(Saved data entries)

[Start of Attachment]

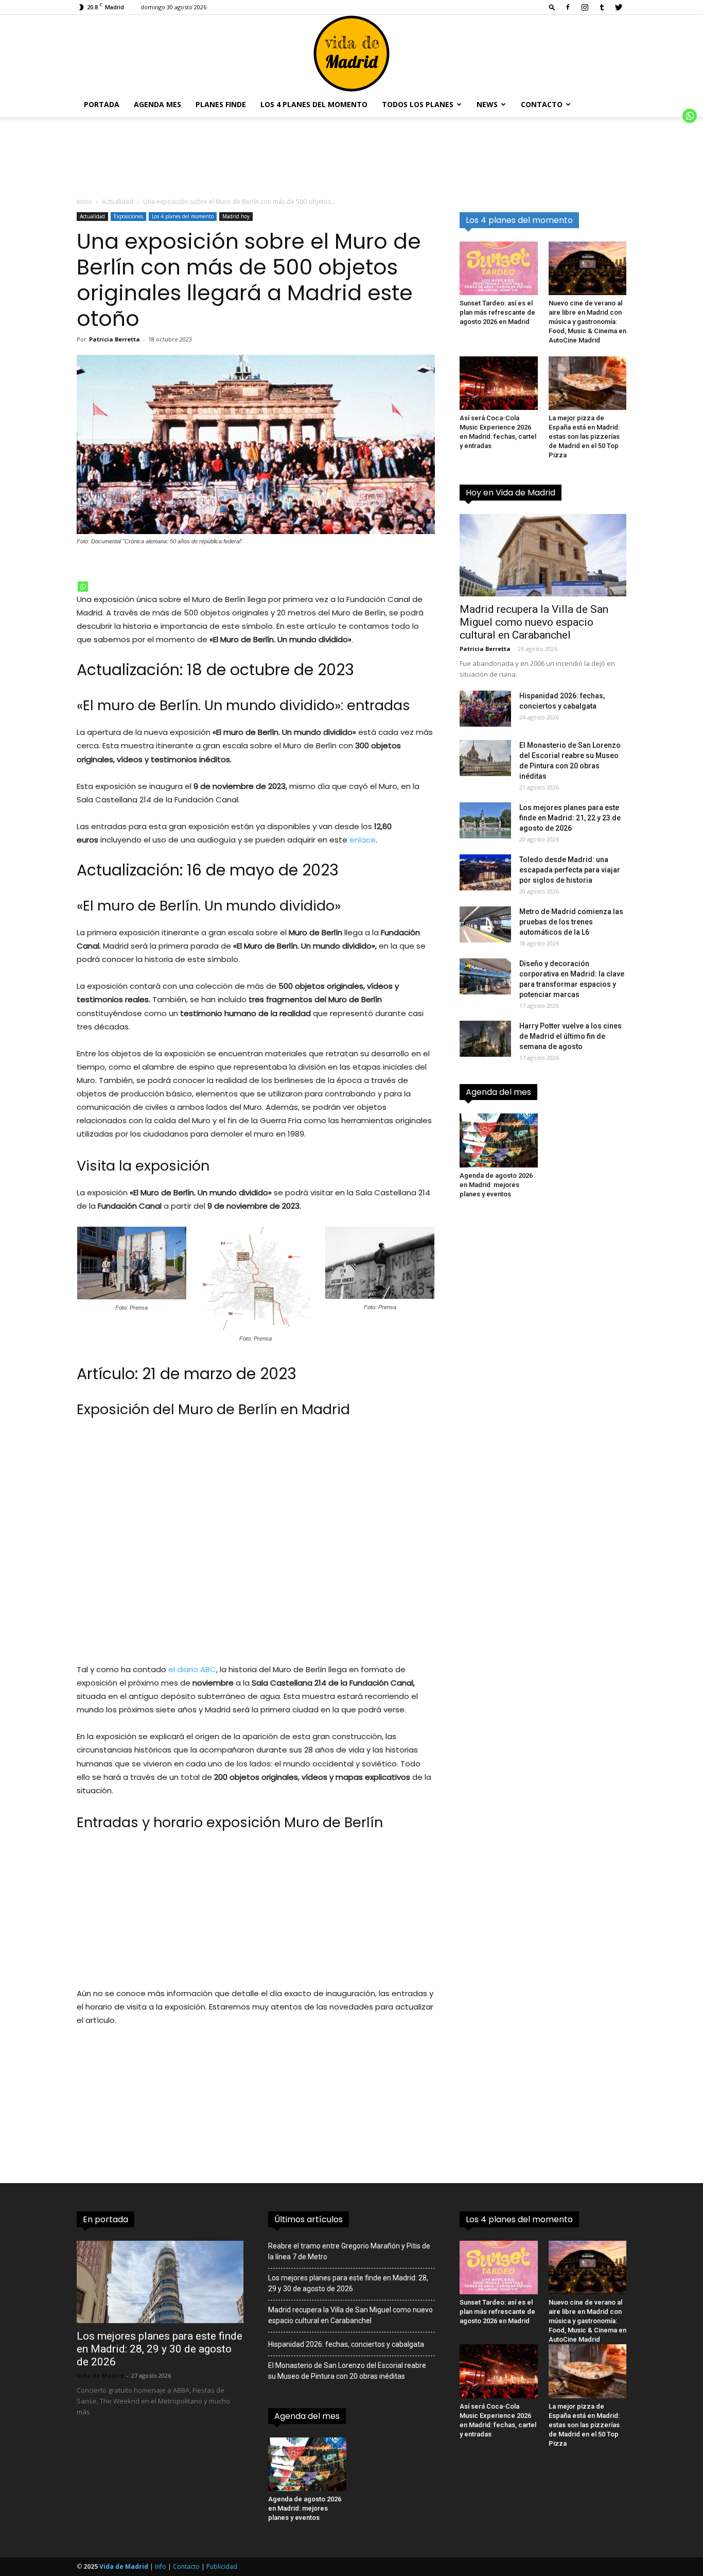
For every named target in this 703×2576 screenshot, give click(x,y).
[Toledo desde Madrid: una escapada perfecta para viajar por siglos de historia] (485, 872)
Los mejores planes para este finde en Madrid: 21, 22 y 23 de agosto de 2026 (570, 817)
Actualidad (117, 201)
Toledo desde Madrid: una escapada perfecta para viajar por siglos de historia (569, 869)
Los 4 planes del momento (313, 104)
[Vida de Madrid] (351, 53)
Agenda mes (157, 104)
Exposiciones (128, 216)
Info (160, 2566)
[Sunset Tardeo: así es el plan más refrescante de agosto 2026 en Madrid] (499, 268)
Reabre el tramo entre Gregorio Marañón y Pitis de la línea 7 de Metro (349, 2251)
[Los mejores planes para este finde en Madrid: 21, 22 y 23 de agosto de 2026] (485, 820)
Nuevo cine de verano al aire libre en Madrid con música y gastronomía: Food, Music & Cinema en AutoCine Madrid (587, 321)
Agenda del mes (498, 1092)
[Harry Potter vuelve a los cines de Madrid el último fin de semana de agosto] (485, 1039)
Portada (101, 104)
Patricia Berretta (114, 339)
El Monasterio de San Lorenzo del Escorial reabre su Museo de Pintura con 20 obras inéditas (347, 2370)
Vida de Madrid (100, 2375)
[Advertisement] (256, 1546)
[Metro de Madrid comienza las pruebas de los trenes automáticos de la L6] (485, 924)
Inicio (84, 201)
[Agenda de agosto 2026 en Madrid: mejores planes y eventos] (499, 1140)
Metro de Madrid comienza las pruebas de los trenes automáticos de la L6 (571, 921)
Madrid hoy (236, 216)
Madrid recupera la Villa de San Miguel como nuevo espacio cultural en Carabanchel (534, 622)
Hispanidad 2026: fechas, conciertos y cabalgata (346, 2344)
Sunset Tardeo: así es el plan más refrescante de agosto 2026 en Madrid (497, 312)
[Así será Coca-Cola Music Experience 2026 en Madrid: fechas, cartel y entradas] (499, 383)
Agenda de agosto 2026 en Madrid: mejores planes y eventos (496, 1185)
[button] (552, 7)
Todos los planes (417, 104)
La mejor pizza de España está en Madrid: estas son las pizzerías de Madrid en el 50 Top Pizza (584, 436)
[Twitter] (618, 7)
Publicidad (221, 2566)
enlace (362, 839)
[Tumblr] (601, 7)
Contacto (542, 104)
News (487, 104)
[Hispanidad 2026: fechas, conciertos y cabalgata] (485, 709)
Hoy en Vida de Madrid (510, 493)
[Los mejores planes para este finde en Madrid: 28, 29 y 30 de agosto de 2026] (160, 2282)
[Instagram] (584, 7)
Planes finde (221, 104)
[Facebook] (567, 7)
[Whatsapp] (83, 586)
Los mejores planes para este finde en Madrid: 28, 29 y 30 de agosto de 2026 (159, 2349)
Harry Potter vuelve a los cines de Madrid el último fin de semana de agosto (570, 1036)
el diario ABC (192, 1669)
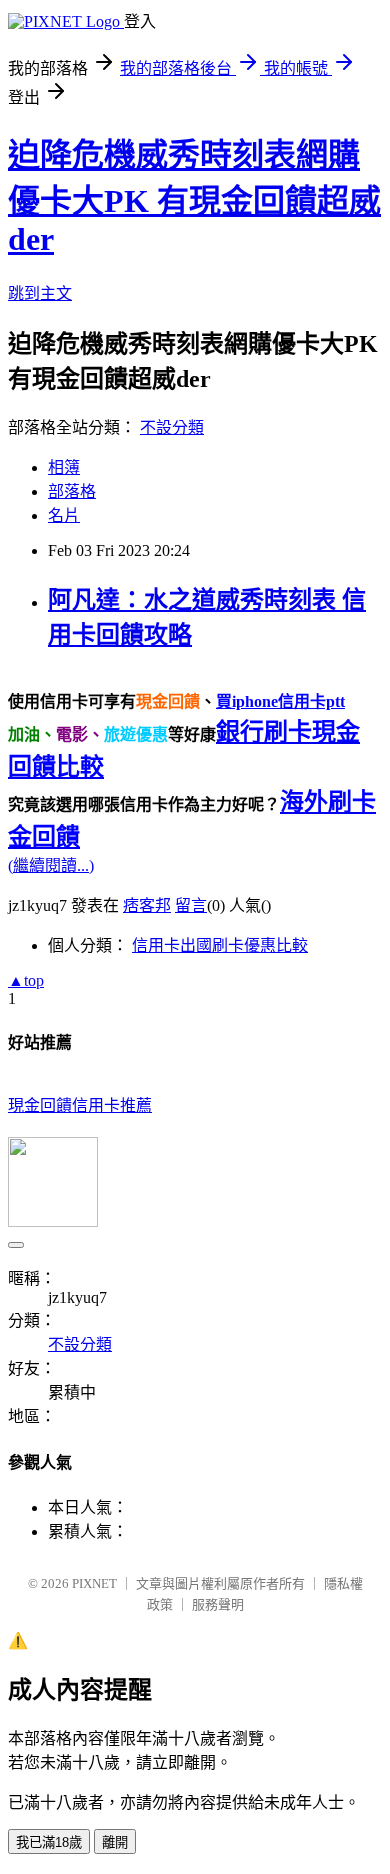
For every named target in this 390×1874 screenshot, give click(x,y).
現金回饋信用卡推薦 (80, 1105)
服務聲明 (218, 1604)
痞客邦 (147, 905)
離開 (115, 1842)
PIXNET (94, 1583)
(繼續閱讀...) (51, 865)
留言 (191, 905)
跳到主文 (40, 293)
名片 (64, 515)
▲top (26, 980)
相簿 (64, 467)
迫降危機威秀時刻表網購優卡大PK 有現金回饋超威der (194, 197)
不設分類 (172, 427)
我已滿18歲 (49, 1842)
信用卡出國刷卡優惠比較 (220, 945)
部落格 (72, 491)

[End of Attachment]

After locating the line containing "Hoy en Vida de Madrid (510, 493)" in the entries above, return it and every line after it exactly, ending at the line containing "PIXNET (94, 1583)", without pictures.

Hoy en Vida de Madrid (510, 493)
[Los mejores planes para este finde en Madrid: 28, 29 y 30 de agosto de 2026] (160, 2282)
[Instagram] (584, 7)
Planes finde (221, 104)
[Facebook] (567, 7)
[Whatsapp] (83, 586)
Los mejores planes para este finde en Madrid: 28, 29 y 30 de agosto de 2026 (159, 2349)
Harry Potter vuelve a los cines de Madrid el último fin de semana de agosto (570, 1036)
el diario ABC (192, 1669)
For every named target in this 390×1874 screenshot, give click(x,y).
現金回饋信用卡推薦 (80, 1105)
服務聲明 (218, 1604)
痞客邦 (147, 905)
離開 (115, 1842)
PIXNET (94, 1583)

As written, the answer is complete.